| name | q-spirl-quantum-spiking-rl |
| description | Q-SpiRL: Quantum Spiking Reinforcement Learning framework combining spike-based temporal processing with variational quantum feature transformation for adaptive robot navigation and control. Use when: quantum reinforcement learning, spiking neural network RL, quantum spiking systems, robot navigation policies, quantum-enhanced SNN. |
Q-SpiRL: Quantum Spiking Reinforcement Learning
arXiv: 2605.20801 (2026-05-20)
Authors: Mohamed Khair Altrabulsi, Nouhaila Innan, Alberto Marchisio, Muhammad Kashif, Muhammad Shafique
Categories: cs.RO, quant-ph
Core Idea
Q-SpiRL combines spike-based temporal processing (SNNs) with variational quantum feature transformation (VQC) in a reinforcement learning framework for adaptive robot navigation.
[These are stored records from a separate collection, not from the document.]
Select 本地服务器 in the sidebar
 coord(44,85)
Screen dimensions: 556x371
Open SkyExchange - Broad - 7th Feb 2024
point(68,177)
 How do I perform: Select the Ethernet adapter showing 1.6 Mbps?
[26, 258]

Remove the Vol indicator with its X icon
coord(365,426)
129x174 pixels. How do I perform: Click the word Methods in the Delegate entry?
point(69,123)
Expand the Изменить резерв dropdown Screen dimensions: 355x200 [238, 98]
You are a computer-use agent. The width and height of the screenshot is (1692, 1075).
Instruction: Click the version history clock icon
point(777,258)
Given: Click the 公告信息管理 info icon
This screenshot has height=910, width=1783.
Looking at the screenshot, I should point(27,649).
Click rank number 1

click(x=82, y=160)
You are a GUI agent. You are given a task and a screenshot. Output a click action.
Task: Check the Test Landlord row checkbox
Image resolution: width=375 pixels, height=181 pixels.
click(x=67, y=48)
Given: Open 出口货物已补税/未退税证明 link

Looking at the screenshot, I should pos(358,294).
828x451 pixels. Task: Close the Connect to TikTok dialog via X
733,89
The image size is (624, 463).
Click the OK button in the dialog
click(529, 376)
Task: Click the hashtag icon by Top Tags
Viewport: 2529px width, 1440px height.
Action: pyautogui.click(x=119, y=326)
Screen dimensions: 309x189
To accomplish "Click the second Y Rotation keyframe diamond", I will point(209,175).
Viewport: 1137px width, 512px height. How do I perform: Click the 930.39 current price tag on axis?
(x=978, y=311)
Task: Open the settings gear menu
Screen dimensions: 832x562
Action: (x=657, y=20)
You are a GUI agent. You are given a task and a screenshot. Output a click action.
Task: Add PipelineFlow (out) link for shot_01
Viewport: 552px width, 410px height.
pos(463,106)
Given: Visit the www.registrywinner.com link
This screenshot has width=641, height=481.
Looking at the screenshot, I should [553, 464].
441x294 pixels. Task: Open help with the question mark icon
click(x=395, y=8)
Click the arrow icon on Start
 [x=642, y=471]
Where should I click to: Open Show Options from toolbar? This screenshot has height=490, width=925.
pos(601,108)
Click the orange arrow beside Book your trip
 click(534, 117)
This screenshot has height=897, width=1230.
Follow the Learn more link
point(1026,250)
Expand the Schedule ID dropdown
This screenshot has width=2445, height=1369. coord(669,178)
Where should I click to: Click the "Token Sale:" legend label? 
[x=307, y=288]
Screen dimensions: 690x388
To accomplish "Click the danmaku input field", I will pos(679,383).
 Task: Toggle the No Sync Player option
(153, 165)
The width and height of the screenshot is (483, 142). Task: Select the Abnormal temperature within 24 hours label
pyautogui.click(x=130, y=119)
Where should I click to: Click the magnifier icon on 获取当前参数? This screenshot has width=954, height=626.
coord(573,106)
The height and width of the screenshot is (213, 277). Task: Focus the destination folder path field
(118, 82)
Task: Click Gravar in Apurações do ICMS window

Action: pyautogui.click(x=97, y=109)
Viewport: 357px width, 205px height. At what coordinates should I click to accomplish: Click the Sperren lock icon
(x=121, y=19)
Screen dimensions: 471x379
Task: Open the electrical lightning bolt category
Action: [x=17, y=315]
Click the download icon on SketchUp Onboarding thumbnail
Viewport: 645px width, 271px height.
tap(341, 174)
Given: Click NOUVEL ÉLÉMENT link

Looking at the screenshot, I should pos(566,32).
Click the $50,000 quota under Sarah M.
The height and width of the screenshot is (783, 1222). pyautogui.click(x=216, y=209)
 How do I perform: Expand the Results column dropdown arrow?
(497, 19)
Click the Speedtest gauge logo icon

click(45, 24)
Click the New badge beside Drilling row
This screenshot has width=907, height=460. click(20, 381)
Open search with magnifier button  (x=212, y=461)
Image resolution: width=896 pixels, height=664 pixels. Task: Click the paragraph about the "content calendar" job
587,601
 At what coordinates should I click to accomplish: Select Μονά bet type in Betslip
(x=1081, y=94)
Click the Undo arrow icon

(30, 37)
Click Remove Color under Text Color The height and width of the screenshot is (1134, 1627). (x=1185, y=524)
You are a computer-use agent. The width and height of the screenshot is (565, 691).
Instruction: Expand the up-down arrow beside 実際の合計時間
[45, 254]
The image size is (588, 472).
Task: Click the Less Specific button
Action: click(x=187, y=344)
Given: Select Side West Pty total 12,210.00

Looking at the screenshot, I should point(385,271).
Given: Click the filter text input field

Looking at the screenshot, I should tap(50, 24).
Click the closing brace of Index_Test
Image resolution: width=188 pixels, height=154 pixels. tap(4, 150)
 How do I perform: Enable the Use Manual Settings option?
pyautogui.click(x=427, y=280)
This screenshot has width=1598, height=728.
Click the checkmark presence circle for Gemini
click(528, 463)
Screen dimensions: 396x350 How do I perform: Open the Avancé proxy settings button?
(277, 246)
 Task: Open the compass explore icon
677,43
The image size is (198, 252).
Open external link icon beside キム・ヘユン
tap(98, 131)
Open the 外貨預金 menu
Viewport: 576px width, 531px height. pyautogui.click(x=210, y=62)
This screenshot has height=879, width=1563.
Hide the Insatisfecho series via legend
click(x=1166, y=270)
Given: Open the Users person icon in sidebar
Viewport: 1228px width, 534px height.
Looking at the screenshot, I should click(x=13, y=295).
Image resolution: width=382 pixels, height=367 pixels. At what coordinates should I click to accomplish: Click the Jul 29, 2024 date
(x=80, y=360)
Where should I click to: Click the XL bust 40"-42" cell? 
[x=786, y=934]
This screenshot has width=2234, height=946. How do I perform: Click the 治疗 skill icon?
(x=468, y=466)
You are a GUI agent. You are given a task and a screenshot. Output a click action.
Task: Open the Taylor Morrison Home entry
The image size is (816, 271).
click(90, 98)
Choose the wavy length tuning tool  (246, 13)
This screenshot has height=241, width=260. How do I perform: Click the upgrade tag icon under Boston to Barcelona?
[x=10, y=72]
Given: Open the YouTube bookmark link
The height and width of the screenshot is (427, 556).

The central QSNN (Quantum Spiking Neural Network) architecture achieves up to 99% success rate in obstacle-aware navigation while maintaining high path efficiency.
Architecture
Five Agent Families Evaluated
- Tabular Q-Learning - baseline classical approach
- Classical MLP - multi-layer perceptron policy
- Classical SNN - spiking neural network policy
- Quantum-enhanced MLP (QMLP) - quantum features + MLP
- Quantum Spiking Neural Network (QSNN) - quantum features + SNN (central contribution)
QSNN Architecture Flow
Environment State → LIF Spiking Neurons → Spike Trains → Variational Quantum Circuit (VQC)
→ Quantum Feature Space → Measurement → Action Selection (Q-learning update)
The key insight: spikes encode temporal dynamics naturally, and the quantum layer provides high-dimensional feature transformation that captures complex obstacle-avoidance patterns classical networks miss.
Implementation Pattern
import pennylane as qml
import torch
import torch.nn as nn
class QSNNLayer(nn.Module):
"""Quantum Spiking Neural Network layer combining LIF neurons with VQC."""
def __init__(self, n_spikes, n_qubits, n_actions):
super().__init__()
self.n_spikes = n_spikes
self.n_qubits = n_qubits
self.n_actions = n_actions
self.phase_encoder = nn.Linear(n_spikes, n_qubits)
self.q_weights = nn.Parameter(torch.randn(3, n_qubits))
self.measurement = nn.Linear(n_qubits, n_actions)
def forward(self, spike_trains):
phases = self.phase_encoder(spike_trains)
circuit_output = self._quantum_circuit(phases)
logits = self.measurement(circuit_output)
return logits
def _quantum_circuit(self, phases):
"""Hardware-efficient variational ansatz."""
pass
Training Pipeline
Unified Evaluation Framework
All agent families trained under identical conditions:
- Environments: Grid-worlds (20×20, 30×30, 40×40) with static + dynamic obstacles
- Metrics: Success rate, success-weighted path length (SPL), path length, turn rate
- Inference: Deterministic (no exploration noise)
Key Results
| Environment | QSNN Success Rate | Path Efficiency |
|---|
| 20×20 | ~99% | High |
| 30×30 | ~98% | High |
| 40×40 | ~97% | High |
Hardware Deployment
- Executed on IBM quantum hardware (real-device conditions)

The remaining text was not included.